СУТЬ ЗАДАНИЯ
Ответьте по исследуемому тексту:
1. Какое событие произошло 4 апреля?
2. Как звали нового нормировщика?
3. Какой была такса за свидание зэка с зэчкой?

ИССЛЕДУЕМЫЙ ТЕКСТ
● ● ● ●

Наконец случилось настоящее событие: 4 апреля, отмена дела врачей. Рыдала Шура Богданова, вольняшка-бухгалтер, простая добрая женщина: кому ей теперь верить? Через несколько дней начальник подсобных затребовал моего возвращения на площадку в качестве инструктора — учить нового нормировщика, Рокотова (севшего как сын врага народа, в лагере заблатнившегося и расстрелянного впоследствии Хрущевым за крупные валютные операции). Рокотов принял дела, как раньше я, без всякого объяснения; но я разобрался, а он все запутал. Вернувшись в контору на белом коне, я первым делом попросил вывести на площадку Ирочку. Обошлось даже без взятки. На другой день Ирочку вывели и спрятали в столярке. Я снова увидел ее русый хвостик. Начальник, кажется, знал об этом нарушении, но смотрел сквозь пальцы. Еще несколько дней и я вышел на волю. Сразу же, оставив чемодан на станции Ерцево, пошел в сторону ОЛП-15. Ирочка работала на парниках. Увидев ее, я ошалел и просто вошел в оцепенение. Даже не позаботился найти место посуше — через канаву, полную водой. Часовые на вышках щелкнули затворами (могли бы и выстрелить; я не совсем сошел с ума: риск был невелик). Потом подошел начальник конвоя и стал меня отчитывать. В ответ я предлагал ему 50 рублей (тогдашними деньгами, после девальвации 5 рублей). Такса за свидание зэка с зэчкой была 25 (пол-литра с закуской). Я предлагал вдвое (литр с закуской). Он покобенился и взял.

● ● ● ●

ИСХОДНЫЕ ДАННЫЕ
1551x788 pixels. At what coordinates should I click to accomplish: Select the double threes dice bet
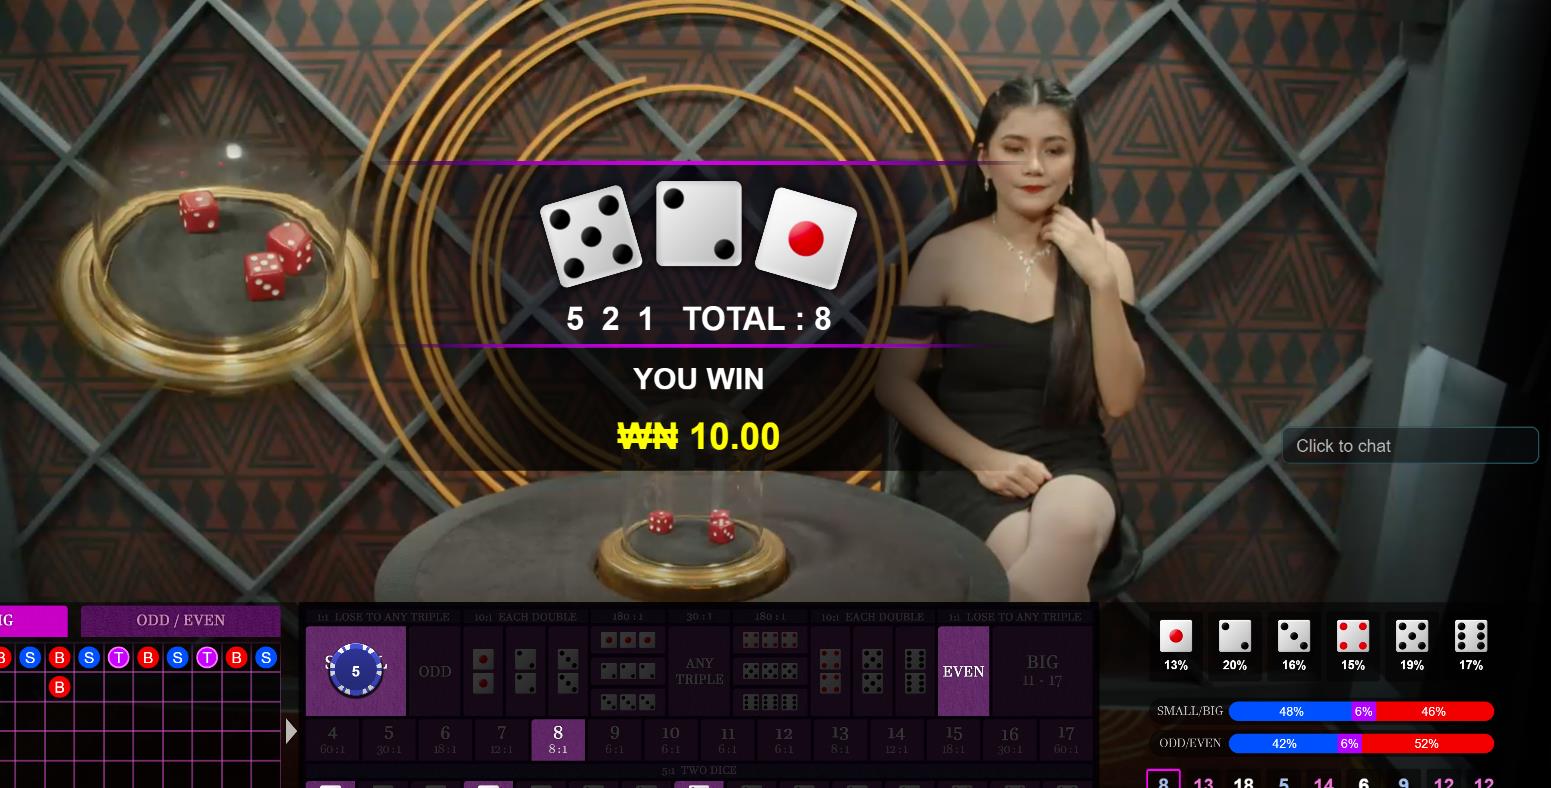coord(567,671)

● ● ● ●

ВЫПОЛНЕННОЕ ЗАДАНИЕ
1. Отмена дела врачей.
2. Рокотов.
3. 25 рублей (пол-литра с закуской).